Set down the lines of the data exactly, starting at the first and stopping after the line containing "The image size is (362, 300).".

• Stored items
___

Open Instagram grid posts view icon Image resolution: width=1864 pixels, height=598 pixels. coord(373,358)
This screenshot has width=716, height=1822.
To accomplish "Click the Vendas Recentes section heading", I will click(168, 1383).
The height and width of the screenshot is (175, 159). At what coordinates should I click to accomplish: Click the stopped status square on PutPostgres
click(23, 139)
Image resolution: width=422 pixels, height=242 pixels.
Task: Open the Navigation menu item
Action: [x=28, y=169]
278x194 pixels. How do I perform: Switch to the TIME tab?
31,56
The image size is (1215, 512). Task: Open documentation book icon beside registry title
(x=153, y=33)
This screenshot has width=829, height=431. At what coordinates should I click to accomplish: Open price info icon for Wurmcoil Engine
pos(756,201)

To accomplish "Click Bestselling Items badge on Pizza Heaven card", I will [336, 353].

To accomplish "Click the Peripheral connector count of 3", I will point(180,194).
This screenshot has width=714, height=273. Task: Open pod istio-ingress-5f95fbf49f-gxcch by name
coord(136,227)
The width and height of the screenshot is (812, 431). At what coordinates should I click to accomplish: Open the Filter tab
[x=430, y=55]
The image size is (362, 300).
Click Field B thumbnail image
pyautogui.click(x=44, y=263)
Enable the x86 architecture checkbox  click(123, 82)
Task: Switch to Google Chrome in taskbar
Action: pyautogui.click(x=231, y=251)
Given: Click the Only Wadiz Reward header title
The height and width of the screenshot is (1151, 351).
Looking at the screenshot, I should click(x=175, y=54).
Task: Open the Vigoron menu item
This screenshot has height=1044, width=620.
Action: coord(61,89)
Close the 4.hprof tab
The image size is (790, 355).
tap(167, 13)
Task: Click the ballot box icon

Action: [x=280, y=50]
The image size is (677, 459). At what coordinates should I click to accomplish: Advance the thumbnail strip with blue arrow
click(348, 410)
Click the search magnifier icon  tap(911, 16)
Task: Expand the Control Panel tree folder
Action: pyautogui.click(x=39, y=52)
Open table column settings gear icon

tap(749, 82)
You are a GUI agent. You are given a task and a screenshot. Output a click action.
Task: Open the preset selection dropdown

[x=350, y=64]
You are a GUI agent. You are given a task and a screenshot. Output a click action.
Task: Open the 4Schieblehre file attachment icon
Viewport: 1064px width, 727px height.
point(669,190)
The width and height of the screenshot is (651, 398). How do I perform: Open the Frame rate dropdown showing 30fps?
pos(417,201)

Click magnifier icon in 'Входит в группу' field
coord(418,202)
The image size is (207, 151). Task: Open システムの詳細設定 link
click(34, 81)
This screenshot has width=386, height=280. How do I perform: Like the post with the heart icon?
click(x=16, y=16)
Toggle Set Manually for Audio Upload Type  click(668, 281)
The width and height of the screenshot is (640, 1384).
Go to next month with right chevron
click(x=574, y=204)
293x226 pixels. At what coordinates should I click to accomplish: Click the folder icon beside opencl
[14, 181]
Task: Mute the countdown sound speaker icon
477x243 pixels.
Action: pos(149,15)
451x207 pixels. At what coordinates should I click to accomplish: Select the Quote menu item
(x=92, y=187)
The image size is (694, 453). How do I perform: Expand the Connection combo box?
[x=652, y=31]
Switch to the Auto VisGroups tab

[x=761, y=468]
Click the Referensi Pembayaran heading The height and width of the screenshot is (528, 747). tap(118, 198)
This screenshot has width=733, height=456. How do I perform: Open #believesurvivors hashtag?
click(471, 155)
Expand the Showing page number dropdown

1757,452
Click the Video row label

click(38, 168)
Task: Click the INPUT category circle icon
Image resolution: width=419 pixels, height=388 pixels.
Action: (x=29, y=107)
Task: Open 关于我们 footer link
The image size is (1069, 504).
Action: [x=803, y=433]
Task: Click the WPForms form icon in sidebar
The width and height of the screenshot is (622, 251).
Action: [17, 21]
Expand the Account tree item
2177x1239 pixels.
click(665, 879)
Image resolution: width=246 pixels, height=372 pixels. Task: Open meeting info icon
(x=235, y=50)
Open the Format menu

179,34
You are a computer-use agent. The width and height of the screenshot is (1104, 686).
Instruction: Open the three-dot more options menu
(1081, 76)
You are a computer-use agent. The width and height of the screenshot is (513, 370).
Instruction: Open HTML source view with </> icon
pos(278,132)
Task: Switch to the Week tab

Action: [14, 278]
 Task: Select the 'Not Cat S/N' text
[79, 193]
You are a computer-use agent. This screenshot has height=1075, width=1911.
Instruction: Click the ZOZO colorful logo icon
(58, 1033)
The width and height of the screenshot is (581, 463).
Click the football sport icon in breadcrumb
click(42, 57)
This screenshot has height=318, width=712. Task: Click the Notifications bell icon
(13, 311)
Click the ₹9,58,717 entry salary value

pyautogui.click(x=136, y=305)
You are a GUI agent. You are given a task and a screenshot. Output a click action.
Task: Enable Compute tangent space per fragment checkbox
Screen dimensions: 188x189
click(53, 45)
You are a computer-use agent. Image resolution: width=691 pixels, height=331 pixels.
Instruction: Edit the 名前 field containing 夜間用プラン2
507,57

___

• Task answer
Open Instagram grid posts view icon Image resolution: width=1864 pixels, height=598 pixels. coord(373,358)
This screenshot has width=716, height=1822.
To accomplish "Click the Vendas Recentes section heading", I will click(168, 1383).
The height and width of the screenshot is (175, 159). At what coordinates should I click to accomplish: Click the stopped status square on PutPostgres
click(23, 139)
Image resolution: width=422 pixels, height=242 pixels.
Task: Open the Navigation menu item
Action: [x=28, y=169]
278x194 pixels. How do I perform: Switch to the TIME tab?
31,56
The image size is (1215, 512). Task: Open documentation book icon beside registry title
(x=153, y=33)
This screenshot has width=829, height=431. At what coordinates should I click to accomplish: Open price info icon for Wurmcoil Engine
pos(756,201)

To accomplish "Click Bestselling Items badge on Pizza Heaven card", I will [336, 353].

To accomplish "Click the Peripheral connector count of 3", I will point(180,194).
This screenshot has width=714, height=273. Task: Open pod istio-ingress-5f95fbf49f-gxcch by name
coord(136,227)
The width and height of the screenshot is (812, 431). At what coordinates should I click to accomplish: Open the Filter tab
[x=430, y=55]
The image size is (362, 300).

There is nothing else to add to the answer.